* **SUPPLIED MATERIAL**
==*==
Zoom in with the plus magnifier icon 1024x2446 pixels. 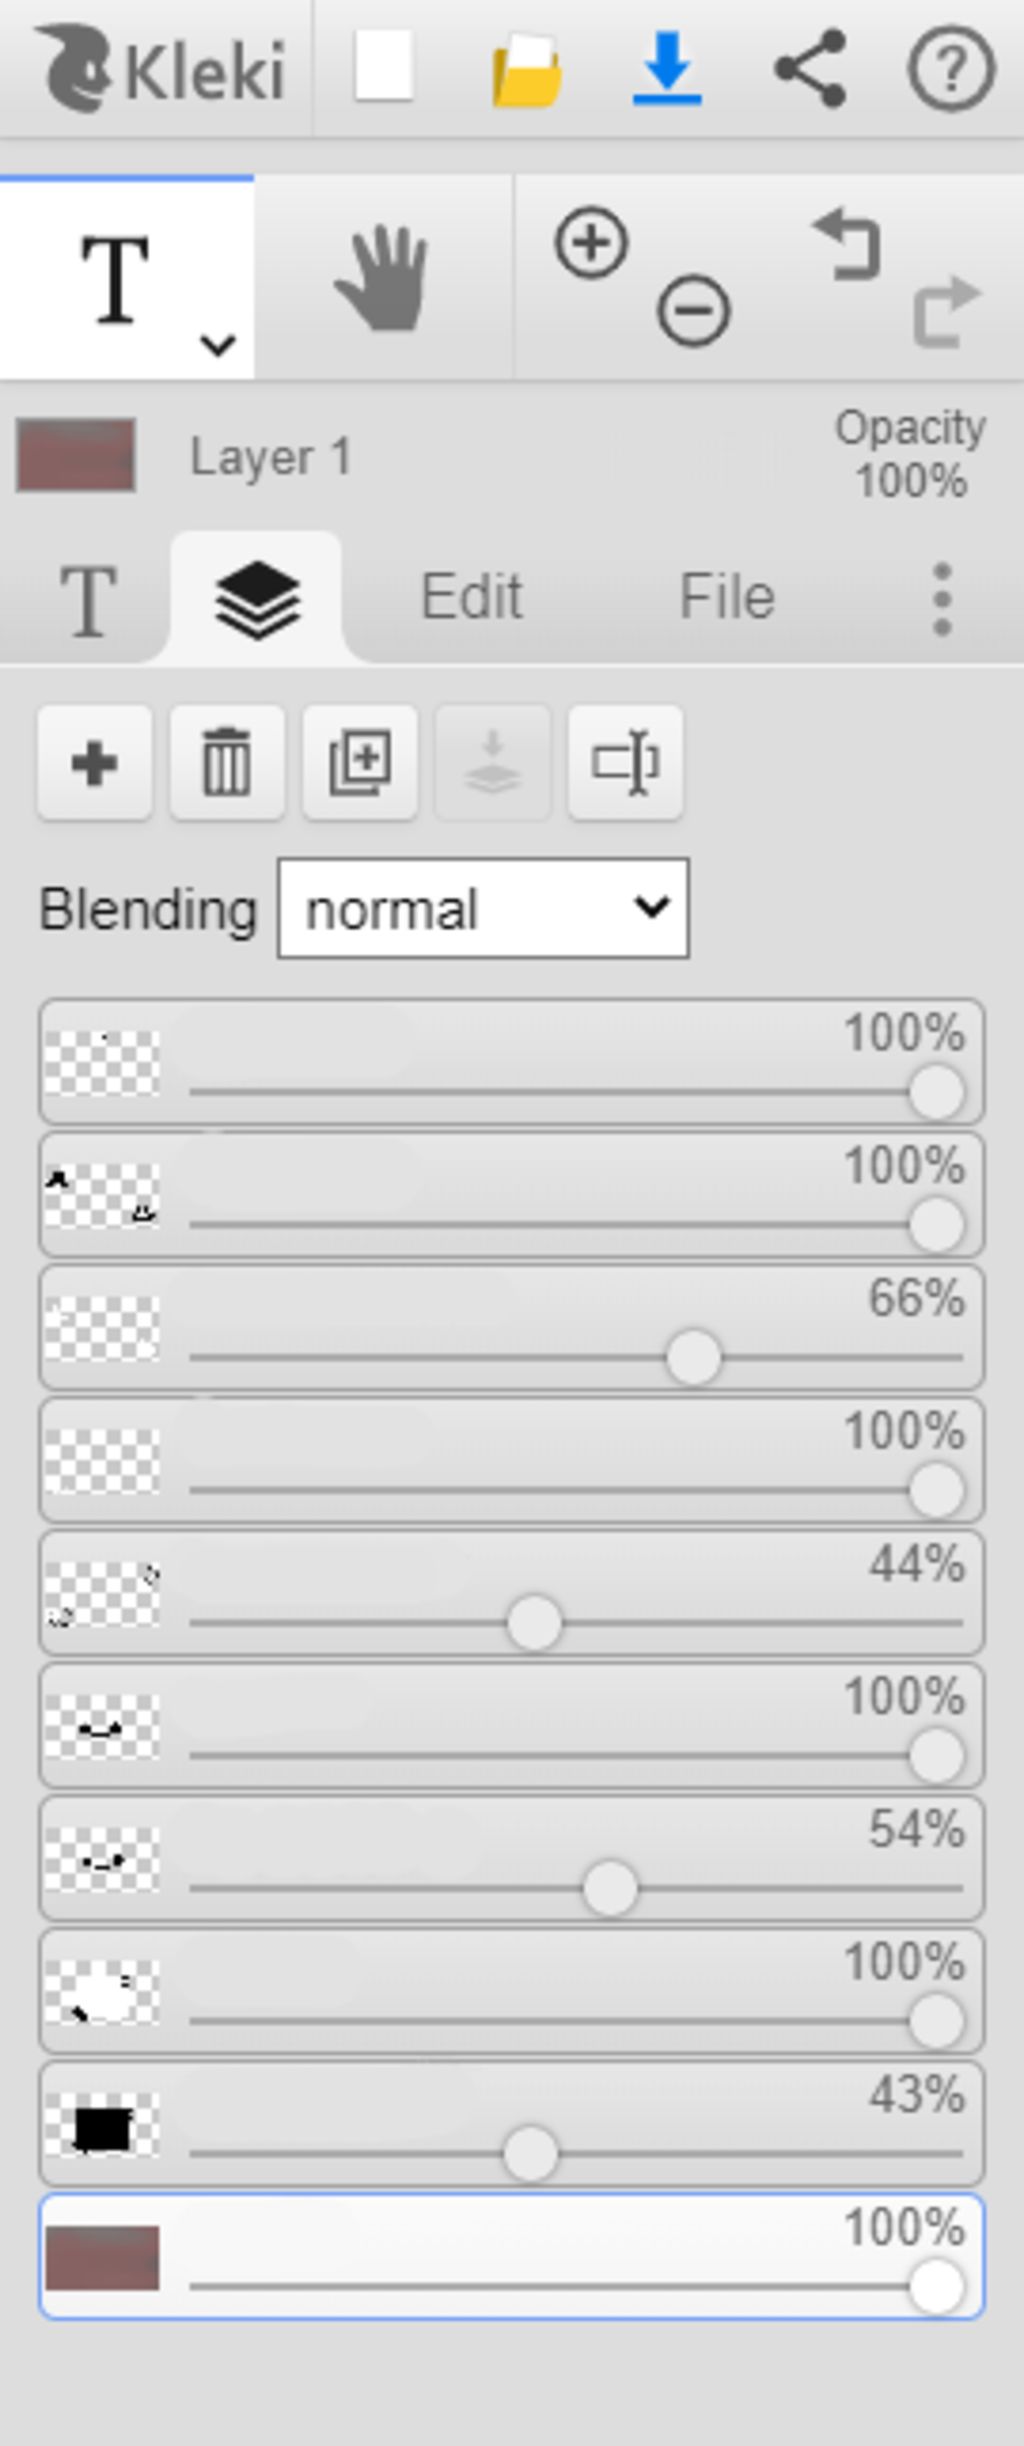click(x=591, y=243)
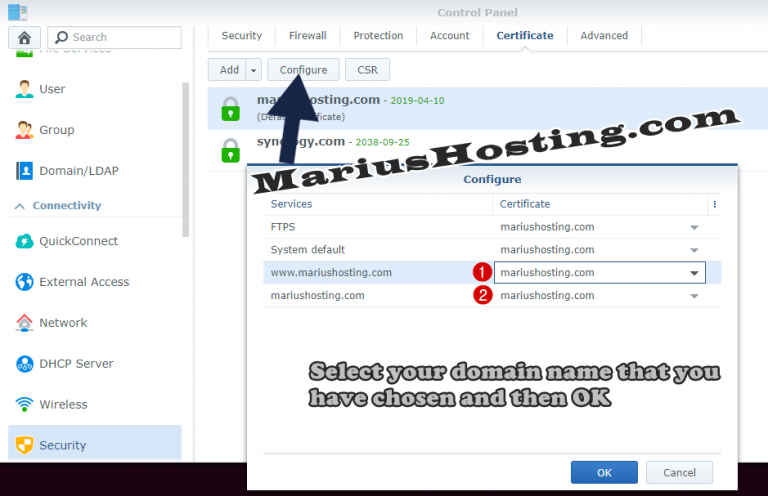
==*==
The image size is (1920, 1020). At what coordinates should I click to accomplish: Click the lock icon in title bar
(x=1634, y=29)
==*==
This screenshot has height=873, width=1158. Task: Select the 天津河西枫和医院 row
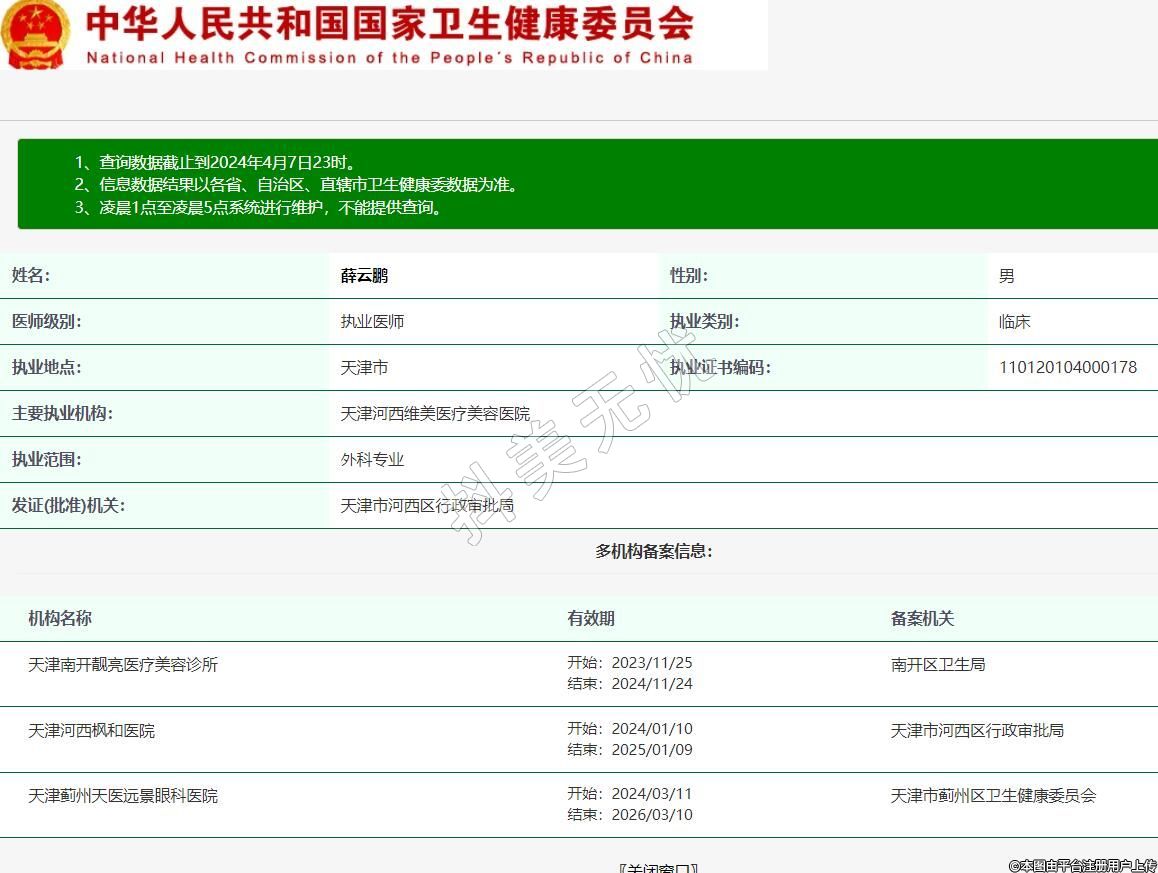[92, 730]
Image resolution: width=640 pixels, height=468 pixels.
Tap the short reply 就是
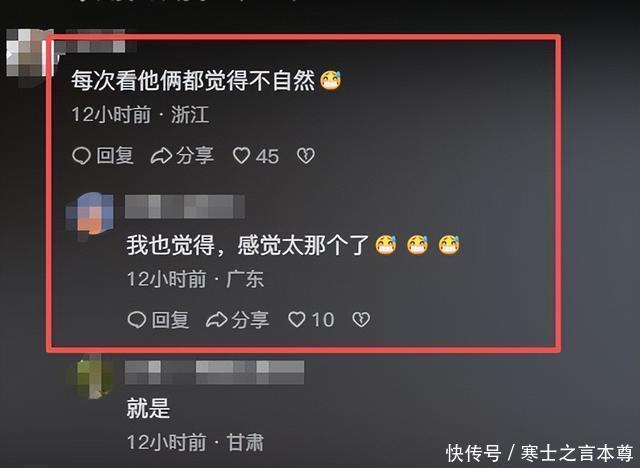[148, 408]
==*==
* **TASK GOAL**
Recast the rows from the line containing "The image size" through the line containing "(x=1634, y=29)", both included, as a numbered list with blank lines omitted.

* **OUTPUT BELOW**
1. The image size is (1920, 1020). At what coordinates should I click to accomplish: Click the lock icon in title bar
2. (x=1634, y=29)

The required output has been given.